VELO3D will offer their knowledge in generating fit parameter sets for Honeywell Aerospace. This is so as to finish material qualification using the Sapphire arrangement to attain maximum material attributes. The qualification procedure is expected to be finished by this year’s third quarter.
The senior director of technology and advanced operations for Honeywell Aerospace, Dr. Söeren Wiener said this: “We are qualifying VELO3D’s Sapphire system with the aim of printing geometries that can’t be fabricated on existing 3D metal printers. Their technology will help Honeywell develop new production-part applications while also meeting our material requirements for qualification.”
He also said that they plan to qualify this tool via repeatability testing in their production environment. This includes creating and post-processing so as to produce an acceptable material attribute data and criterion of flight hardware.

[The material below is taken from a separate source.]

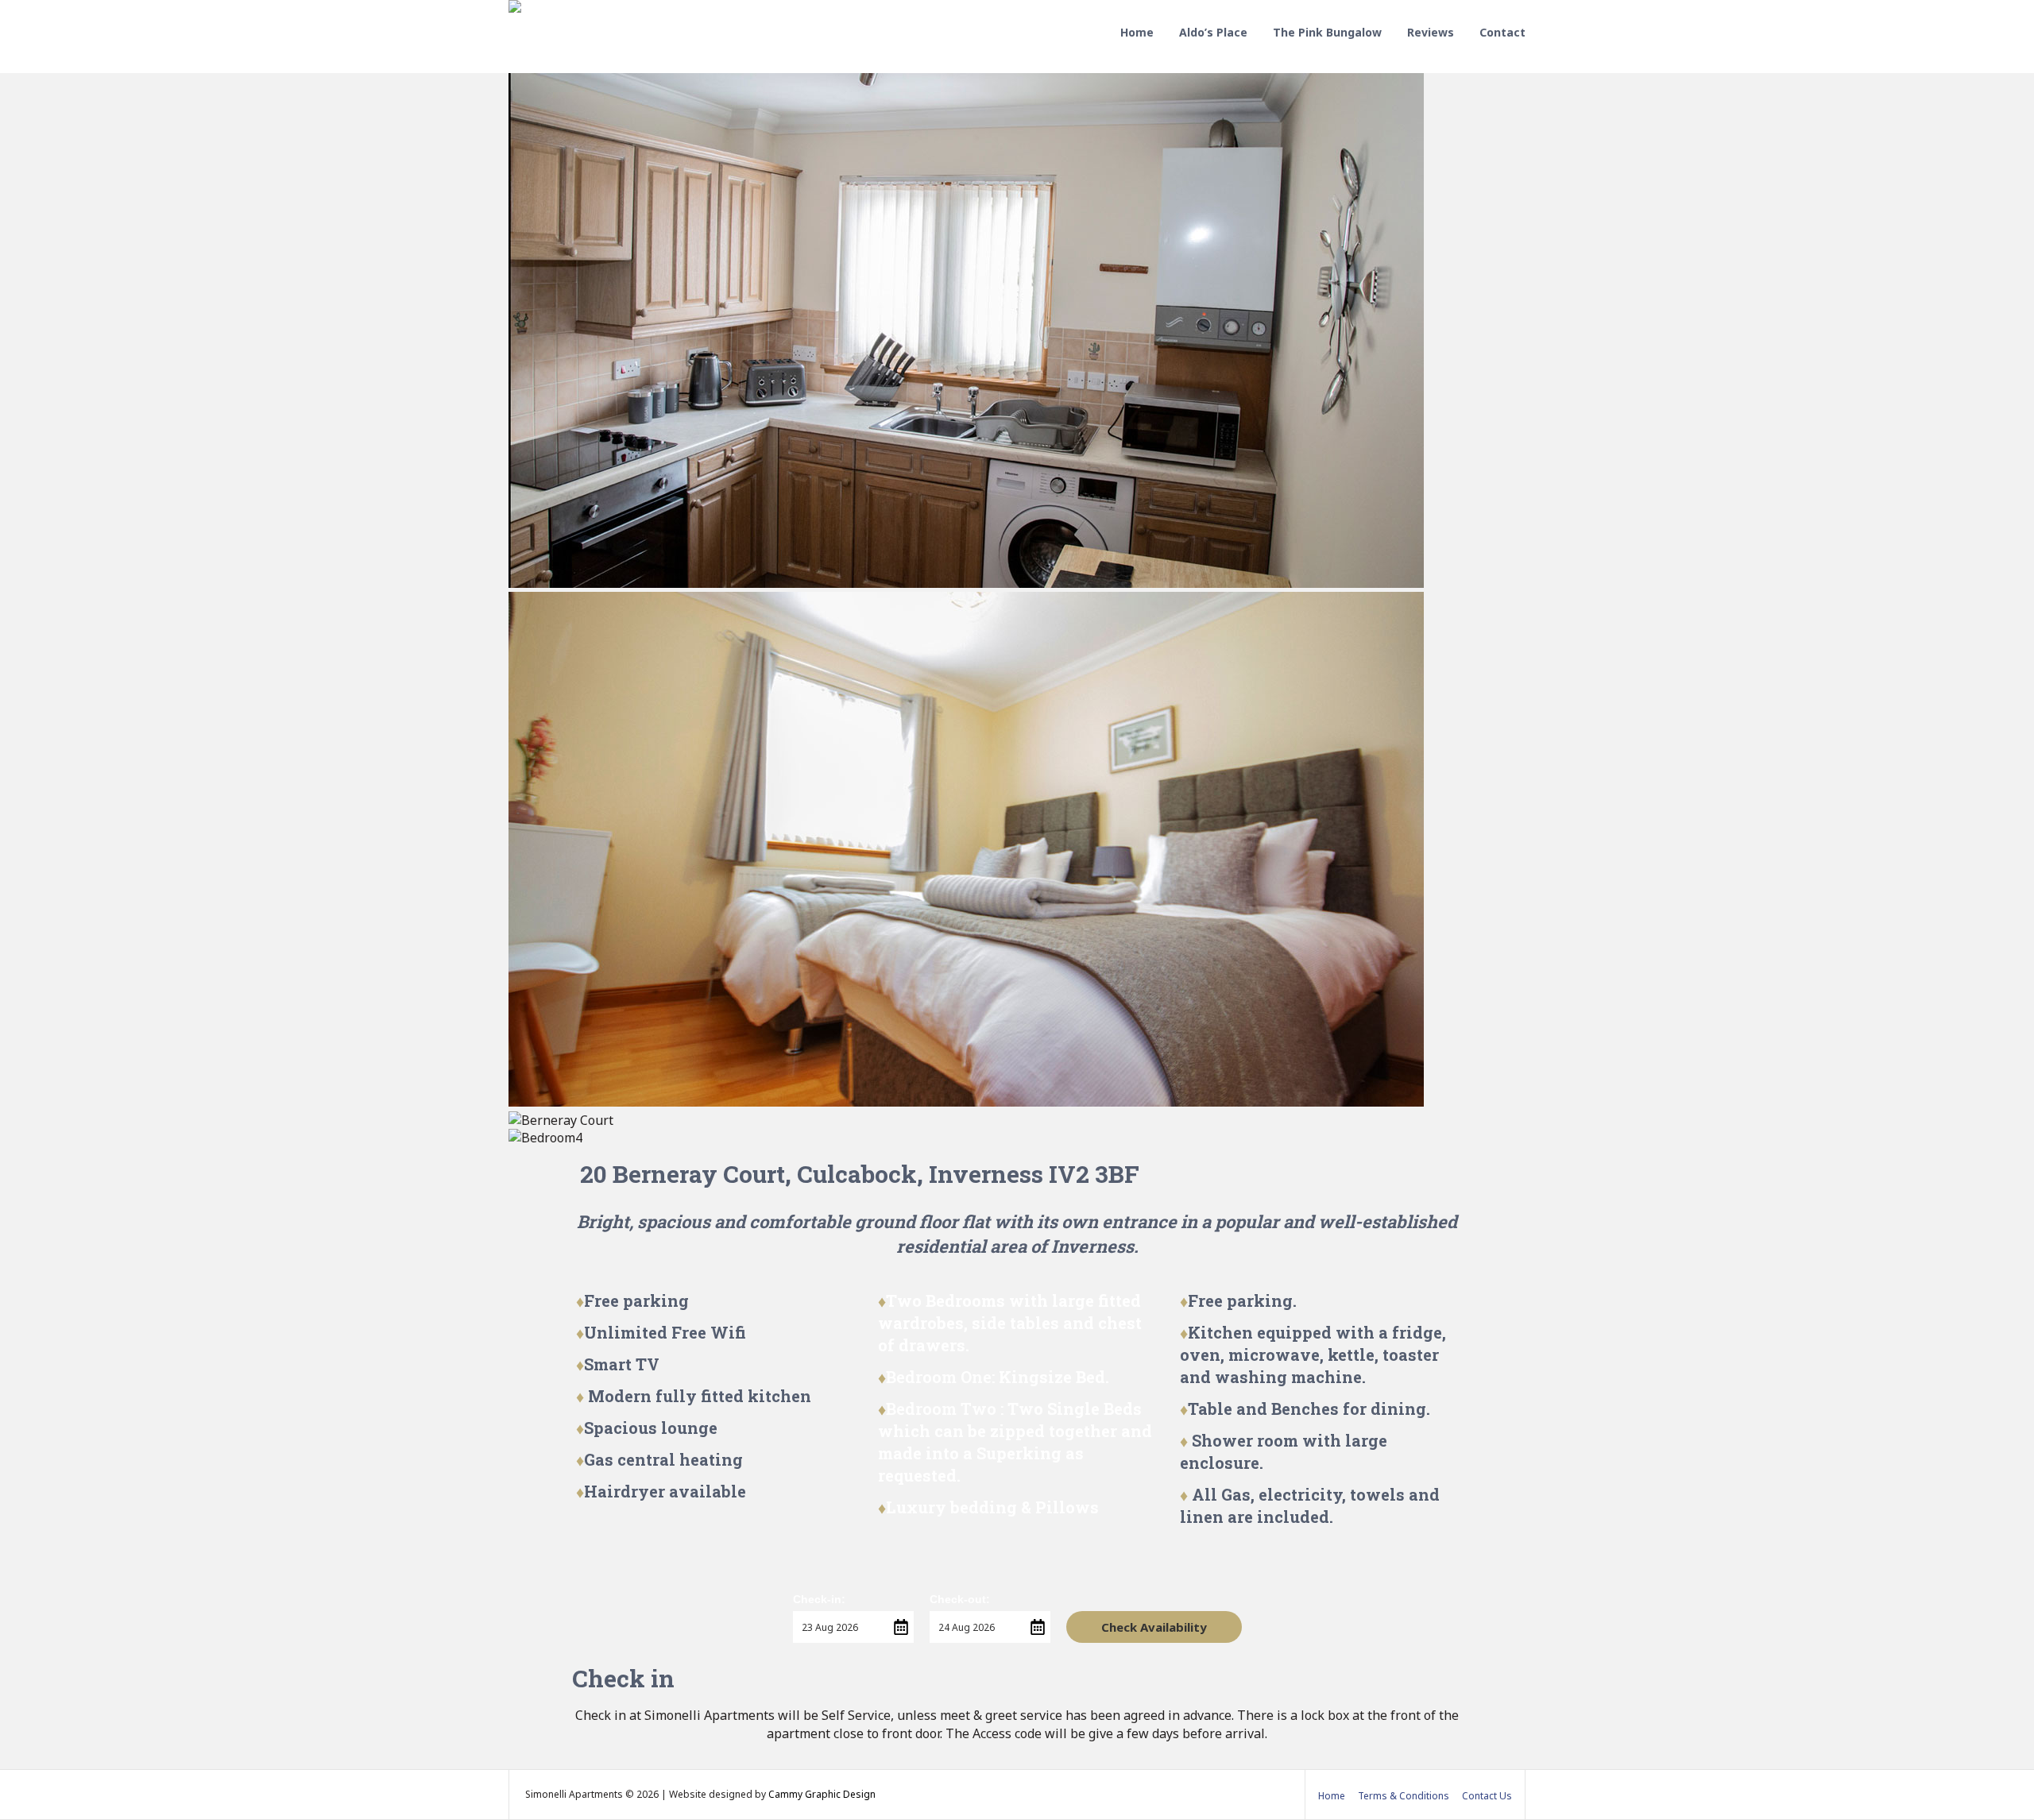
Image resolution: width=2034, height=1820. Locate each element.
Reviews (1430, 32)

The founder and CEO of VELO3D, Benny Buller said this: “The geometric enablement we are able to offer customers like Honeywell Aerospace allows them to print what used to be ‘impossible parts’ and, yet, do it with a strong business case of improved cost and better quality. We are excited to partner with Honeywell to demonstrate that 3D metal printing is a viable production manufacturing method for a wider range of end-use applications.”